L'officier est pourtant fort inquiet pour l'avenir de ce système : mis au point par l'ancien commandant, il a depuis été remplacé par un nouveau qui n'apprécie guère la machine. Les pièces ne sont plus aussi vite remplacées qu'avant, les incidents se font de plus en plus nombreux, les rangs des détracteurs grossissent. Il supplie le voyageur d'en parler de manière positive pour assurer à la machine l'avenir radieux qu'elle mérite.

On peut interpréter le texte de différentes manières : critique des tortures et des exécutions judiciaires, de la passivité des exécutants qui obéissent sans broncher, ... Difficile de savoir précisément ce que voulait transmettre l'auteur. Kafka reste insaisissable !

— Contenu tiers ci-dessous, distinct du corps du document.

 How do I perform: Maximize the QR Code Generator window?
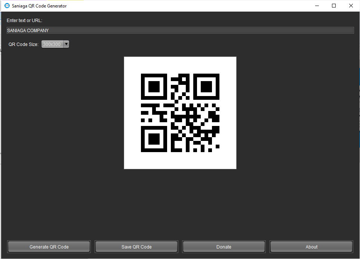click(x=334, y=6)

Six autres nouvelles accompagnent ce texte, dont deux inachevées. J'ai particulièrement apprécié « Le terrier » : l'histoire d'un animal qui bâtit son terrier, met en place des protections, des pièges, répartit ses provisions. Pourtant, au lieu de le rassurer et de le tranquilliser, ces innovations l'angoissent : et si quelqu'un déjouait le piège ? Les provisions sont-elles correctement réparties ? Pourra-t-il se défendre en cas d'agression ? Cette obsession le pousse à sortir du terrier pour observer les alentours, mais le calme des lieux l'oppresse plus qu'une éventuelle présence. Et comment oser rentrer maintenant, au risque de montrer aux ennemis le chemin ?

Kafka a toujours le même effet sur moi : j'ai du mal à lire plus de dix ou quinze pages à la suite, et je suis forcé de prendre des pauses pour digérer ce que je viens de lire. Mais dix minutes plus tard, il faut absolument que j'y retourne, impossible de le laisser de côté trop longtemps !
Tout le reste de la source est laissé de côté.